2008 Joint Meeting of The Geological Society of America, Soil Science Society of America, American Society of Agronomy, Crop Science Society of America, Gulf Coast Association of Geological Societies with the Gulf Coast Section of SEPM

Paper No. 10
Presentation Time: 10:40 AM

Applications of Terrestrial LIDAR in Engineering Geology and Geologic Hazards


KEMENY, John, Mining and Geological Engineering, University of Arizona, Tucson, AZ 85721, kemeny@u.arizona.edu

Terrestrial or ground-based LIDAR is a new technology that has many applications in the fields of geologic hazards, engineering geology, structural geology and tectonics. LIDAR (Light Detection and Ranging), also referred to as “3D laser scanning”, employs a laser and a rotating mirror(s) to rapidly scan and image volumes and surficial areas such as rock slopes and outcrops, buildings, bridges and other natural and man-made objects. Ground-based or terrestrial LIDAR refers to tripod-based measurements, as opposed to airborne LIDAR measurements made form airplanes or helicopters.

The output from ground-based LIDAR is a point cloud consisting of millions of laser distance measurements representing the three-dimensional scanned scene. The point clouds are then processed to extract geotechnical information. High-resolution digital images are also taken of the scanned scene, and these images can be “draped” onto the point cloud using texture-mapping techniques to provide a 3D color DTM of the scanned scene. Additional geological and geotechnical information can be extracted from the DTM that would be difficult to observe in the point cloud.

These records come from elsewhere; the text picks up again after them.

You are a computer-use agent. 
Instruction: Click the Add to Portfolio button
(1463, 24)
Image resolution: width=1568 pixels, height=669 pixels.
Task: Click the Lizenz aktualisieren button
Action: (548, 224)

Through field case studies and software development, the usefulness of ground-based LIDAR has been demonstrated in a number of geoengineering applications, including geologic hazard identification and monitoring, rock mass characterization, fault characterization, rockfall and displacement monitoring, and other detailed 3D measurements. Also, detailed three-dimensional output from ground-based LIDAR is being used as input into 3D disontinuum models to predict time-dependent slope and tunnel degradation and failure when subjected to mechanical, thermal, hydrologic and seismic loading.